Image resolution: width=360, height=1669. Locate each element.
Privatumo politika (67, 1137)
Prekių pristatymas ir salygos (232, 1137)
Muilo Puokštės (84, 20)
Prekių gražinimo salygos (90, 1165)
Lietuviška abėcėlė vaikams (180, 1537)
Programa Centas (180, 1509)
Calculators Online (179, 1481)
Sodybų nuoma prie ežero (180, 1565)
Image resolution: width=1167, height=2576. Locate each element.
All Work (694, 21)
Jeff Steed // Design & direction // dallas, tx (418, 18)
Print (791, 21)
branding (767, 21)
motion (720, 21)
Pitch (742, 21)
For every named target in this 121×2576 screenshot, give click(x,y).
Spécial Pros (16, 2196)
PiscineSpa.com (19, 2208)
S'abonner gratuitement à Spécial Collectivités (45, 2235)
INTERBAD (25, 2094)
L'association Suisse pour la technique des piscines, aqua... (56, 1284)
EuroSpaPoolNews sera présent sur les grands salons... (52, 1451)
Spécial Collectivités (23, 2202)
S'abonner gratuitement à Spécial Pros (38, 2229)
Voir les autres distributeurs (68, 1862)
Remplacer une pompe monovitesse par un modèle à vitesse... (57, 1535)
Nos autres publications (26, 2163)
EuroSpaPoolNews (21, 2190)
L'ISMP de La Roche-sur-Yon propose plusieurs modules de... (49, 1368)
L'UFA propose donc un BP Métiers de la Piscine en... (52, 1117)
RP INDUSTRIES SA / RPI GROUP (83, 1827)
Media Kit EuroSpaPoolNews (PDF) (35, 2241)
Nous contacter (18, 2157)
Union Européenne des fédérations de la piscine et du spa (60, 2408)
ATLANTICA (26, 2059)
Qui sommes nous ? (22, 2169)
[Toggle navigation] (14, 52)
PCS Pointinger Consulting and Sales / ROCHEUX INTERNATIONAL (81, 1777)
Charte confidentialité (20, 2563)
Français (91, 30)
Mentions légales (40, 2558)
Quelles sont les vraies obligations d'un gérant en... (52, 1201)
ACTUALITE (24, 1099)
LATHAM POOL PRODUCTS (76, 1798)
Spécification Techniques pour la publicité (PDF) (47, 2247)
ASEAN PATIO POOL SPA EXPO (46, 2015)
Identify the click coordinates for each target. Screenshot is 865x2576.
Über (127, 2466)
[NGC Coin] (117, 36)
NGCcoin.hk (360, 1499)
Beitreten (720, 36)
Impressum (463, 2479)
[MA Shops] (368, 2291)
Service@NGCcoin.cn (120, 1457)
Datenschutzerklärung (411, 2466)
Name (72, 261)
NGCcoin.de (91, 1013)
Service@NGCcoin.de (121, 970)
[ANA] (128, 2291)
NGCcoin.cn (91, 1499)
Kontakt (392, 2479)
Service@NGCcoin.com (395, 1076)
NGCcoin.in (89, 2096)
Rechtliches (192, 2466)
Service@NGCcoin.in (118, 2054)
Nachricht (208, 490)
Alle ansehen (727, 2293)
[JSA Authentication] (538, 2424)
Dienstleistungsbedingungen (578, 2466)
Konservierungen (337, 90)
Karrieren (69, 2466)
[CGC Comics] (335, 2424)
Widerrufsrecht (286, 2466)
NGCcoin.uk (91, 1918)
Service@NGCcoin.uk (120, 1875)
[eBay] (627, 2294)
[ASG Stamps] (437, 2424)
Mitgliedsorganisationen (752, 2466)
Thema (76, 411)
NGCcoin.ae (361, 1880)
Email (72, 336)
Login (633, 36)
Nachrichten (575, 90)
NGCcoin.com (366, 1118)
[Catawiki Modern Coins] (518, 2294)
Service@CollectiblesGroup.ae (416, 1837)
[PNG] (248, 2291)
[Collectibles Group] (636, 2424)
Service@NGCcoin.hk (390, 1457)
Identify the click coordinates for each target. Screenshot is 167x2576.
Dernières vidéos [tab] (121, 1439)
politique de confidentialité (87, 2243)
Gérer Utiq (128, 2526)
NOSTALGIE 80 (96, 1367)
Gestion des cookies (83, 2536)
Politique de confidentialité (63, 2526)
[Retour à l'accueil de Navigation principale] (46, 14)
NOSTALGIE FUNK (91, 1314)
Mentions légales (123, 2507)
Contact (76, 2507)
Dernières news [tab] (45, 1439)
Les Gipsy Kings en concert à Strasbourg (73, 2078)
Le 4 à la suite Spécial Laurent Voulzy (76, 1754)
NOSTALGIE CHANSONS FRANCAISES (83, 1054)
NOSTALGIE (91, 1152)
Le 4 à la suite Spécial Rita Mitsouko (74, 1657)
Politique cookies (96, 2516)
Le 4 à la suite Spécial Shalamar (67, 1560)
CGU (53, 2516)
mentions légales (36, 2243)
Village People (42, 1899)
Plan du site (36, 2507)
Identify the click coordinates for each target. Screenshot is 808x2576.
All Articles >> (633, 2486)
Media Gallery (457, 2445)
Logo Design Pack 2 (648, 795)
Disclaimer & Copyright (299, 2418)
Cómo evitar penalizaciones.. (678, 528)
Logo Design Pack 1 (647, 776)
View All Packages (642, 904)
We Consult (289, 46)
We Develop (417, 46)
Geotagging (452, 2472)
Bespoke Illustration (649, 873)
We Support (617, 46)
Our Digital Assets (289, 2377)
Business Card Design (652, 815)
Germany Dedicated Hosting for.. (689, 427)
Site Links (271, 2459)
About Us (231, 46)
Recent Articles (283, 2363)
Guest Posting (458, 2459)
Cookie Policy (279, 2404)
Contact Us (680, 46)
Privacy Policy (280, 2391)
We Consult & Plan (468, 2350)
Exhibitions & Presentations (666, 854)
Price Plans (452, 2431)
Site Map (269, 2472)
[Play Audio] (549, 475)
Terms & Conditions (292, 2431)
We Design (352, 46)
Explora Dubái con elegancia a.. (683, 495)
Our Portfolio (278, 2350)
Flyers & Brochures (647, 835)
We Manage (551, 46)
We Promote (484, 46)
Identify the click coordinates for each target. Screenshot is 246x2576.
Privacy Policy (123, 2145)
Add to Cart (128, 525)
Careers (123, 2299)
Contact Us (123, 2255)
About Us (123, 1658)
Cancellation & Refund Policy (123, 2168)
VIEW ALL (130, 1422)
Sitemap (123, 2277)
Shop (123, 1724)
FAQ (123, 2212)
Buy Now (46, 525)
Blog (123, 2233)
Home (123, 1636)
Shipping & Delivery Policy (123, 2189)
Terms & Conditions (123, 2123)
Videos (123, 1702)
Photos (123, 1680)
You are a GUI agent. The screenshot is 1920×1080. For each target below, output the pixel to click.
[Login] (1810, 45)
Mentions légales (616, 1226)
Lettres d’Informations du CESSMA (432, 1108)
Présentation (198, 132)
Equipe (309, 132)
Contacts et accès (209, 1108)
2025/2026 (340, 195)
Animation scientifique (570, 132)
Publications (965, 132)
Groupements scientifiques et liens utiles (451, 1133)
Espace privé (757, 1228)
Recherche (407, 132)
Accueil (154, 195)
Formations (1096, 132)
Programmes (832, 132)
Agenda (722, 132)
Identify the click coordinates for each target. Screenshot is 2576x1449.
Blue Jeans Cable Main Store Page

+++

EXERCISE DETAILS => Gather and copy every line of the data in which the string "salygos" is found.

SOLUTION =>
Prekių pristatymas ir salygos (232, 1137)
Prekių gražinimo salygos (90, 1165)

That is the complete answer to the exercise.